(MATERIAL FOR THIS EXERCISE begins)

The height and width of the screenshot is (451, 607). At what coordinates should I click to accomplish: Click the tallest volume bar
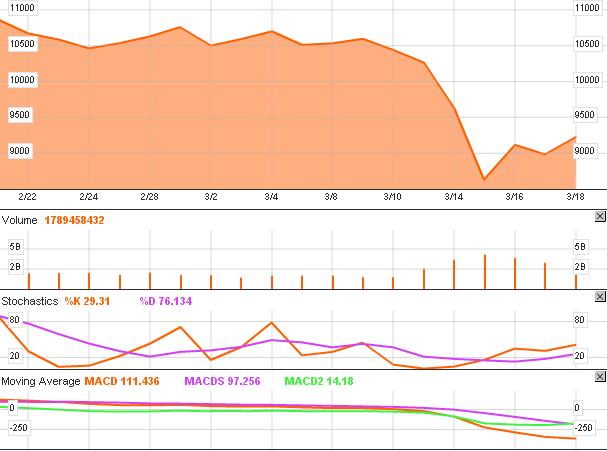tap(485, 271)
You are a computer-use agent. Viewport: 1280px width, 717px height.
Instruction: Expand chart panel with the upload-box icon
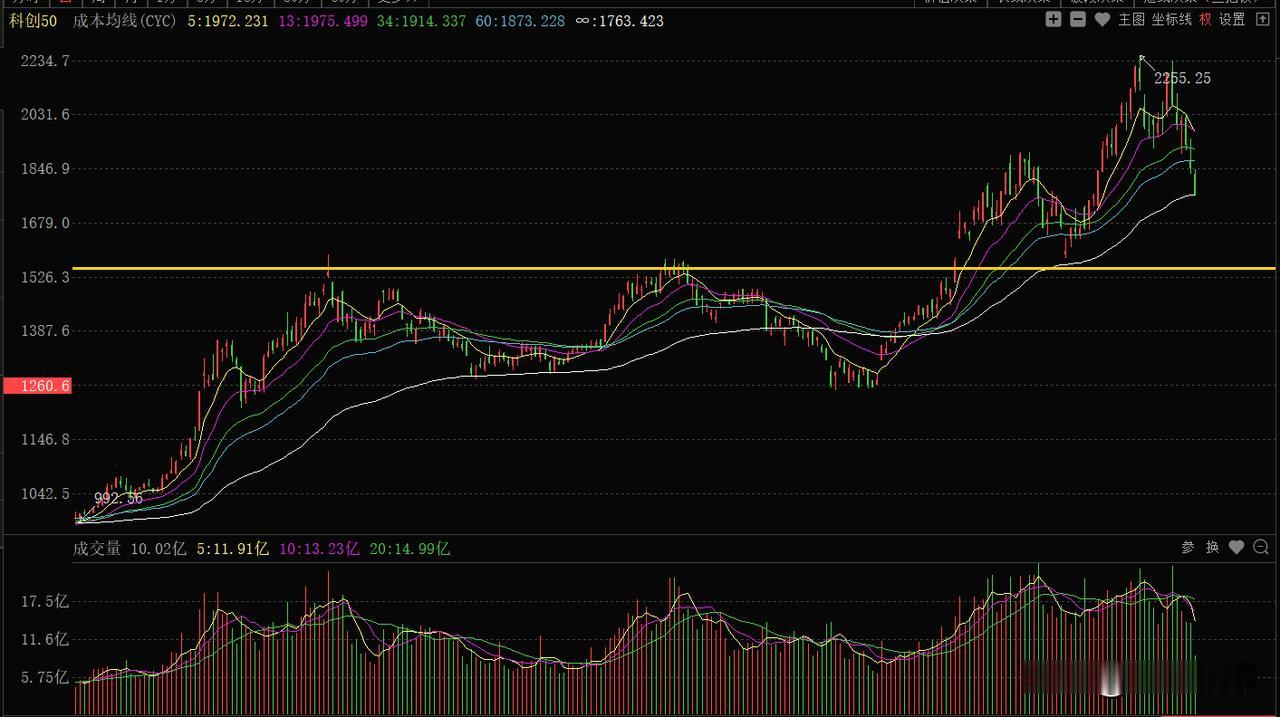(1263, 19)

(MATERIAL FOR THIS EXERCISE ends)
(MATERIAL FOR THIS EXERCISE begins)

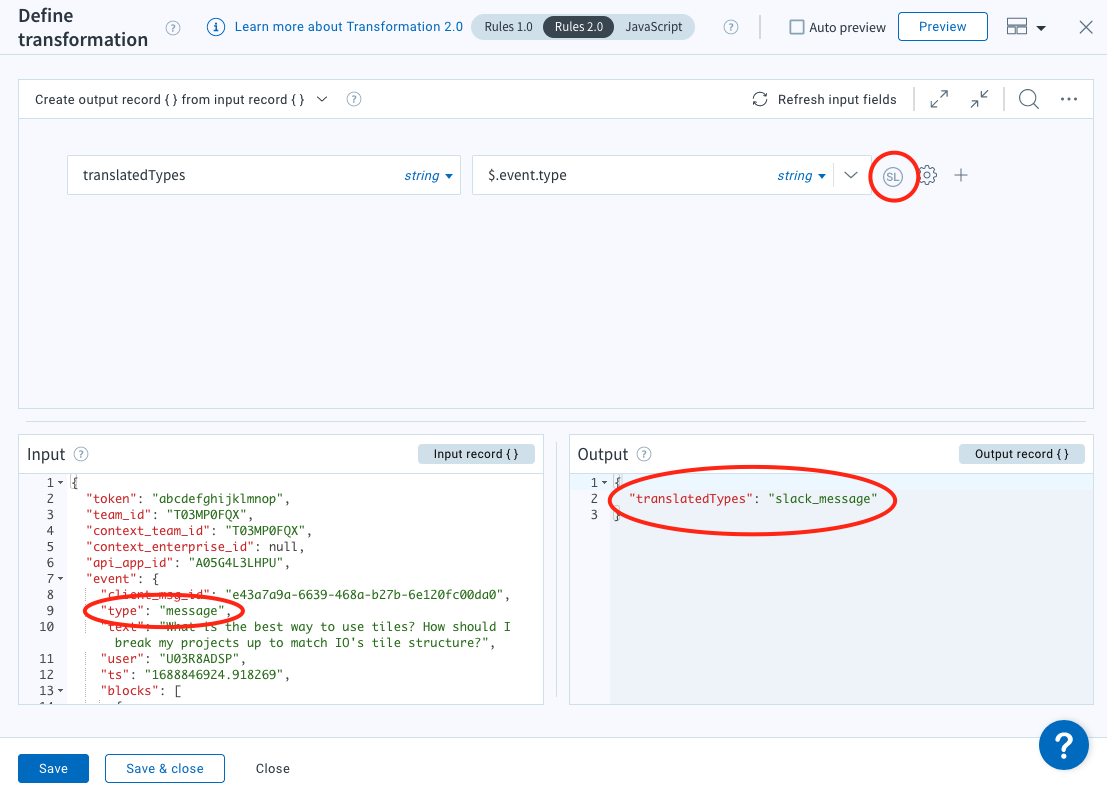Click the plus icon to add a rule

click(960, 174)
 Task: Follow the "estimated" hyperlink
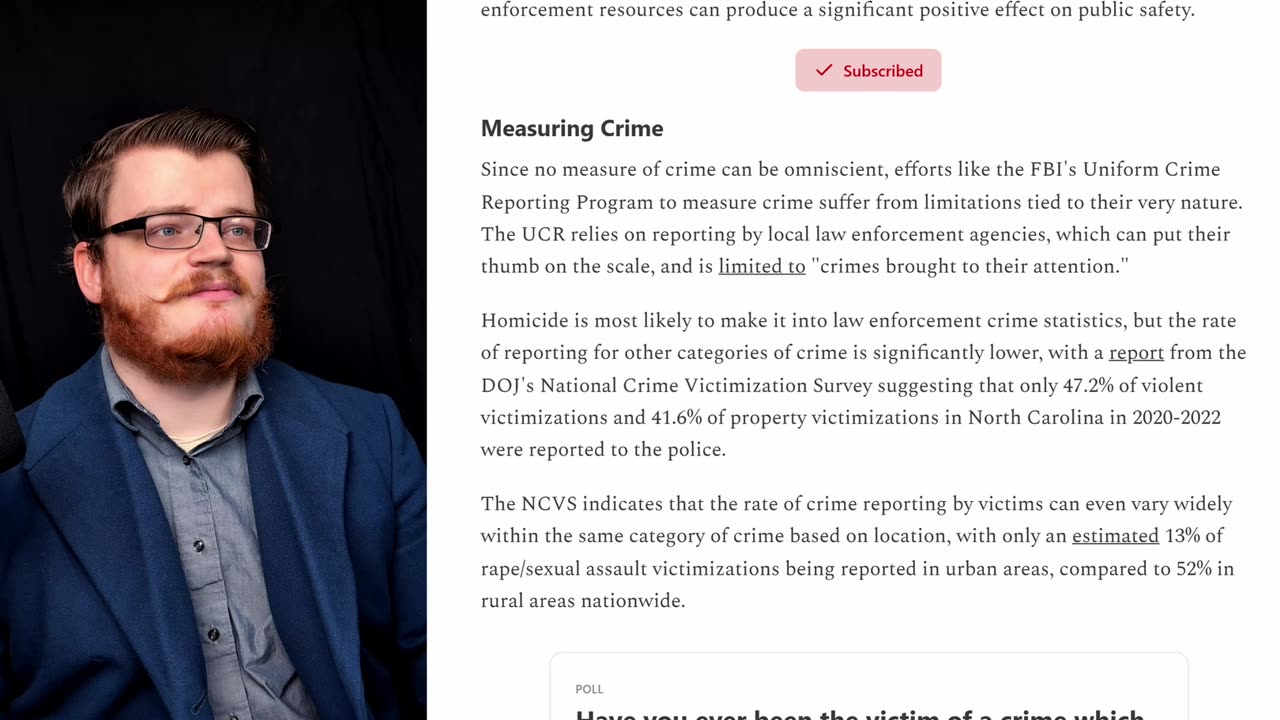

(MATERIAL FOR THIS EXERCISE ends)
(MATERIAL FOR THIS EXERCISE begins)

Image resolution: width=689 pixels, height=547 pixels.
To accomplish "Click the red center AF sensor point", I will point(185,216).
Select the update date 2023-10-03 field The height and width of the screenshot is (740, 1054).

(MATERIAL FOR THIS EXERCISE ends)

■ **PROBLEM DETAILS**
Write out exactly the lines above from the line with "Image resolution: width=689" through the line with "Select the update", both of them included, and leave out all other lines.

■ **SOLUTION TO THE PROBLEM**
Image resolution: width=689 pixels, height=547 pixels.
To accomplish "Click the red center AF sensor point", I will point(185,216).
Select the update date 2023-10-03 field The height and width of the screenshot is (740, 1054).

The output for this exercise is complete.